Jerz, I think this is the first time I've ever had to ask your professional opinion. We've still got this unusually high set of undecided voters, and I'm assuming that the conservatives and labour are going to benefit (especially in light of Broon's barnstorming in labour heartlands), but I wondered in professional pollster land how you make assumptions about them.

Plus, I wondered how you guys take into account postal votes. As I type, Radio 4 is telling me that 1/4 voters have already voted by postal vote, which will have been done before the lib dems boost has slacked off. My guess is that this will firm up their marginal seats, and make it harder for labour and conservative to win in marginal seats that are on the lib dems target list, but again I'm curious as to how it's accounted for.

Regarding the unionists - it's possible you already know this, but if not I feel I should clarify.
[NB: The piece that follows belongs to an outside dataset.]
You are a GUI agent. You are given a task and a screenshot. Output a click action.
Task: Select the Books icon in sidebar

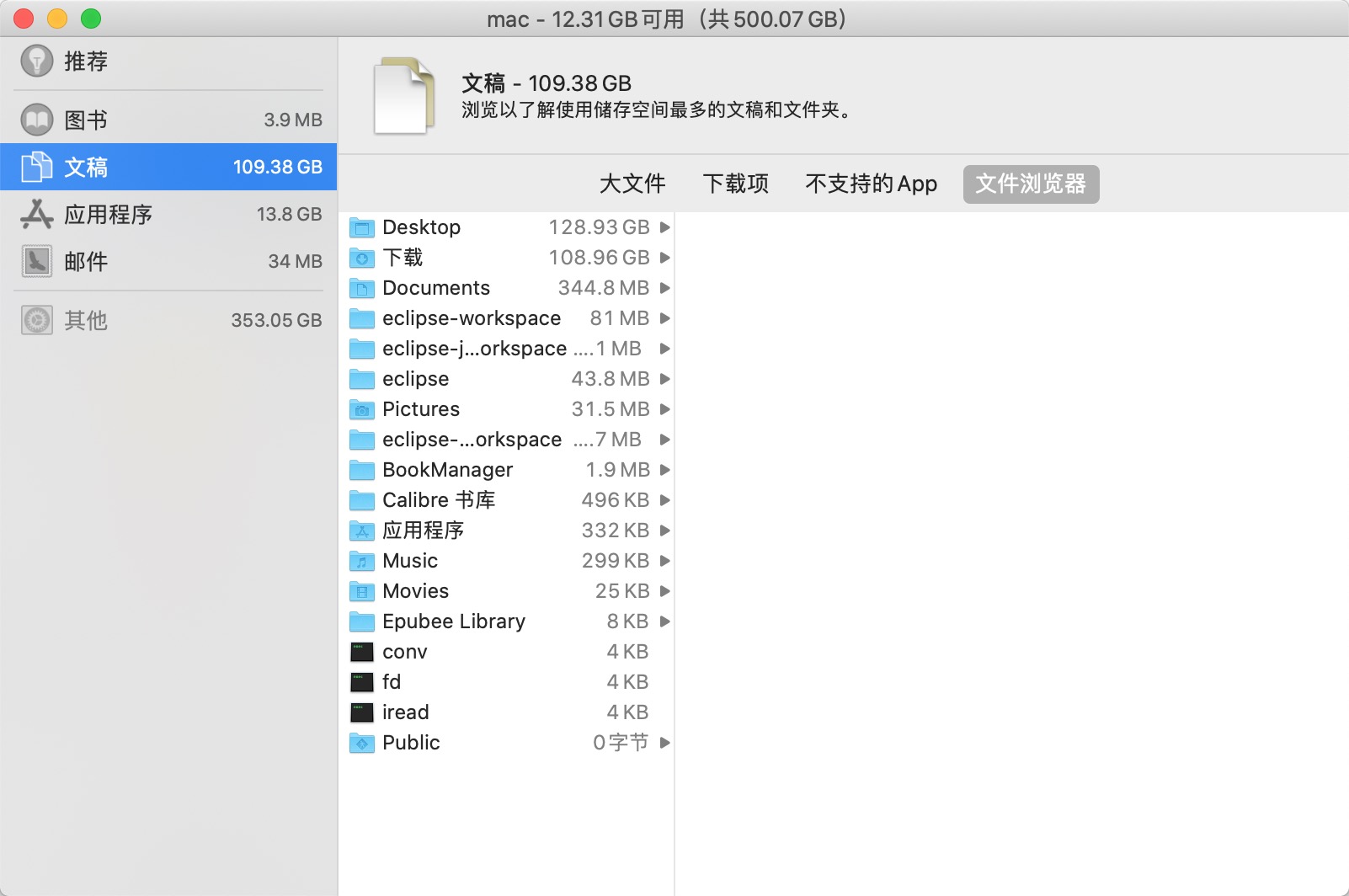[36, 120]
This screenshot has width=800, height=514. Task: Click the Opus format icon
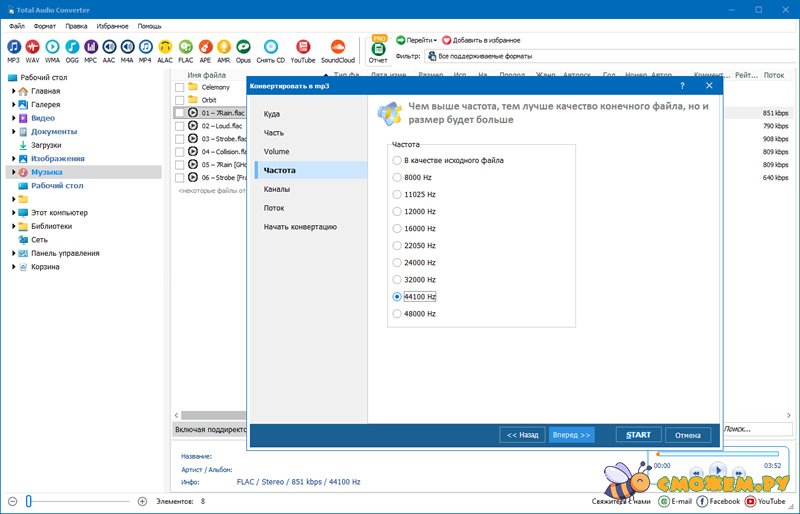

The conservatives have backed the UUP, the party that used to represent unionism. They currently have no seats, and the last person who did hold a seat went independent because she opposed a lot of what they stood for. At the Nor'n Irish Leaders debate, Sinn Fein, the SDLP and the Democratic Unionist Party were all taking a similar point of view to both the SNP and Plaid Cymru - they were going to ask pretty high demands for their cooperation in a parliament. Peter Robinson (head of the DUP) is an obdurate and canny man, and frankly, I rate any politician in Nor'n Ireland a country mile better then any of the major parties at negotiating to get what they want. It's been the principal part of the political process in the 6 counties since before the Good Friday agreement in 1997, and all the heavyweights that the UK have sent in have come away bemused at how many angels they have to count on the head of a sectarian pen to get any progress. Splitting hairs is the difference between keeping your electorate and the UUP's political oblivion. In sum, I don't think the DUP are the conservatives answer:



If I had to guess, the cons will be closer to 305 than 312, and I suspect that labour will get the benefit of those seats. But part of me just can't see how the libdems manage 100. If they do, it will be an incredible achievement. so either labour does better than anyone expects, or the cons get their narrow majority.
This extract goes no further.